▸ **ASSIGNMENT**
Starting at the line with "This screenshot has width=757, height=481.", repeat every line exactly until the records end, including the last one.

▸ **RECORDS FOR THE TASK**

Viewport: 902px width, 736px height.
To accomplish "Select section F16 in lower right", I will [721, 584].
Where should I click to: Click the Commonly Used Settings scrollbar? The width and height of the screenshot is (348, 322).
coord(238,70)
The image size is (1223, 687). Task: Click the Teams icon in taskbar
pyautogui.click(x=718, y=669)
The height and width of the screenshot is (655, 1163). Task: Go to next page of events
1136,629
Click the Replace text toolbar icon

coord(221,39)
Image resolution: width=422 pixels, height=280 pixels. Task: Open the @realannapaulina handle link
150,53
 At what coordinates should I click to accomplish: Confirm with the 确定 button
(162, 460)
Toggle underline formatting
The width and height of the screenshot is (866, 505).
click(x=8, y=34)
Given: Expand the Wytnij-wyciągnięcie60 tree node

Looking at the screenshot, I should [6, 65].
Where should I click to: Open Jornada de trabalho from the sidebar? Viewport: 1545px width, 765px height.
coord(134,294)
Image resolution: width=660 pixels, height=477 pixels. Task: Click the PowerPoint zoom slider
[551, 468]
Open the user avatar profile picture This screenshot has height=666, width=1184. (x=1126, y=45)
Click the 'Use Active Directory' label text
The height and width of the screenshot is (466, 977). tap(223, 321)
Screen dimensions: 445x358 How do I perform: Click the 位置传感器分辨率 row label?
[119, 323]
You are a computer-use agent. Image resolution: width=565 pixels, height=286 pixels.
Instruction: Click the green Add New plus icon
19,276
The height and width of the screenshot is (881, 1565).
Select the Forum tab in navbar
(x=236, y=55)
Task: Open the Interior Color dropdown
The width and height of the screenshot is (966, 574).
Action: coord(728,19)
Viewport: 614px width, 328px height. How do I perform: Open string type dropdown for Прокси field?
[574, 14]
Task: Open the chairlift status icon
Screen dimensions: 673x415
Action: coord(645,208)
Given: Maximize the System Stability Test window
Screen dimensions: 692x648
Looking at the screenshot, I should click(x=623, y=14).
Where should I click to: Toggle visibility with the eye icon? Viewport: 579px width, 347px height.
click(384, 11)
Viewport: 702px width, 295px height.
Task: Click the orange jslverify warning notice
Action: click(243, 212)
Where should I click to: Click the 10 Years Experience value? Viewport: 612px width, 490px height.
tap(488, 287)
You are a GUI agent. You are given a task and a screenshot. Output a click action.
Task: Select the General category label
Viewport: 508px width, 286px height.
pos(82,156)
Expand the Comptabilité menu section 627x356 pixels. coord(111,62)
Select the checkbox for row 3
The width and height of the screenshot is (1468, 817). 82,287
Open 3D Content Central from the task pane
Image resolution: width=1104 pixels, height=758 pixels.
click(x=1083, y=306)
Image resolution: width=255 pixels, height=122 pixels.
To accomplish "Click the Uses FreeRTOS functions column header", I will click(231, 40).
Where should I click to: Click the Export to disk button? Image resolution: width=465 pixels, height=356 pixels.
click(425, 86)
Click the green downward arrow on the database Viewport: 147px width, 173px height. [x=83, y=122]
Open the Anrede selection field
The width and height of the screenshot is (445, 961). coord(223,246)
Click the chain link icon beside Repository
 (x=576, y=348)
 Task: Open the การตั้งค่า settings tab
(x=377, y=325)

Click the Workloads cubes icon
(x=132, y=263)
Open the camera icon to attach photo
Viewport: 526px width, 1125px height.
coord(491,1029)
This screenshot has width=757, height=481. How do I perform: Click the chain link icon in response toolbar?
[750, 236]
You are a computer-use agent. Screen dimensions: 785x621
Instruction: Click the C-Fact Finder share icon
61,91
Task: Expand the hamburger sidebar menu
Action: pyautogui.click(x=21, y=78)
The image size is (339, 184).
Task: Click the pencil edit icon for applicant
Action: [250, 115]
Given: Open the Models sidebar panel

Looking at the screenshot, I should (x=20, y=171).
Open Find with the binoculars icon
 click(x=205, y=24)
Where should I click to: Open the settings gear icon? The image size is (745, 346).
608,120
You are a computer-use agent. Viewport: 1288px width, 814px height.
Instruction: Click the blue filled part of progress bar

▸ **TASK ANSWER**
This screenshot has width=757, height=481. How do I perform: Click the chain link icon in response toolbar?
[750, 236]
You are a computer-use agent. Screen dimensions: 785x621
Instruction: Click the C-Fact Finder share icon
61,91
Task: Expand the hamburger sidebar menu
Action: pyautogui.click(x=21, y=78)
The image size is (339, 184).
Task: Click the pencil edit icon for applicant
Action: [250, 115]
Given: Open the Models sidebar panel

Looking at the screenshot, I should (x=20, y=171).
Open Find with the binoculars icon
 click(x=205, y=24)
Where should I click to: Open the settings gear icon? The image size is (745, 346).
608,120
You are a computer-use agent. Viewport: 1288px width, 814px height.
Instruction: Click the blue filled part of progress bar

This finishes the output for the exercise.